* Given passage:
Tag Archives: serial killer

Dressed to Kill (1980) | Brian De Palma



Angie Dickinson stars as Kate Miller, a housewife so unsatisfied sexually that she often finds herself having vivid and wild sexual fantasies, with violent overtones.  She has been seeing a psychiatrist, Dr. Elliott (Michael Caine), about her marital problems, and even makes a pass at him, although nothing comes to pass.  Unable to resist the temptation, Kate has an afternoon fling with a complete stranger, only to end up the victim of a brutal and senseless slaying at the hands of a mysterious figure with a straight-edge razor.  Only one person witnessed the murder, a spunky prostitute named Liz (Nancy Allen), who describes the perpetrator as a blonde woman in sunglasses.  Meanwhile, Dr. Elliott begins receiving phone calls from one of his patients, Bobbi, a pre-op transsexual with homicidal tendencies, and Dr. Elliott’s stolen razor.


The Horror Show (aka House III) (1989) | James Isaac



After viciously murdering over 110 people, the serial killer known as ‘Meat Cleaver Max’ Jenke (Brion James) gets the death penalty, sentenced to fry in the electric chair. Max doesn’t go easily, staying alive for nearly ten minutes as they zap him with everything they have before expiring. However, something happens in the process of electrocution that allows Jenke to live on as a supernatural entity of electricity – one that seeks revenge on the cop that arrested him, Lucas McCarthy (Lance Henriksen). McCarthy suffers from PTSD, forced into a leave of absence while seeing a psychologist until well enough to return as a detective. However, despite seeing Jenke executed with his own eyes, McCarthy sees him everywhere – in his dreams, on his TV, and popping up whenever he’s out and about. Either Jenke truly is a supernatural being taking up residence in McCarthy’s furnace, or McCarthy’s delusional and putting his family in grave danger.

* Recorded information:
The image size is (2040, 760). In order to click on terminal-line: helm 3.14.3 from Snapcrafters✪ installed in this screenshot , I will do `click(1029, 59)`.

* How to complete this task:
List every actor named in the film summaries. The material above has no connection to the film summaries.

* Answer area:
Angie Dickinson, Michael Caine, Nancy Allen, Brion James, Lance Henriksen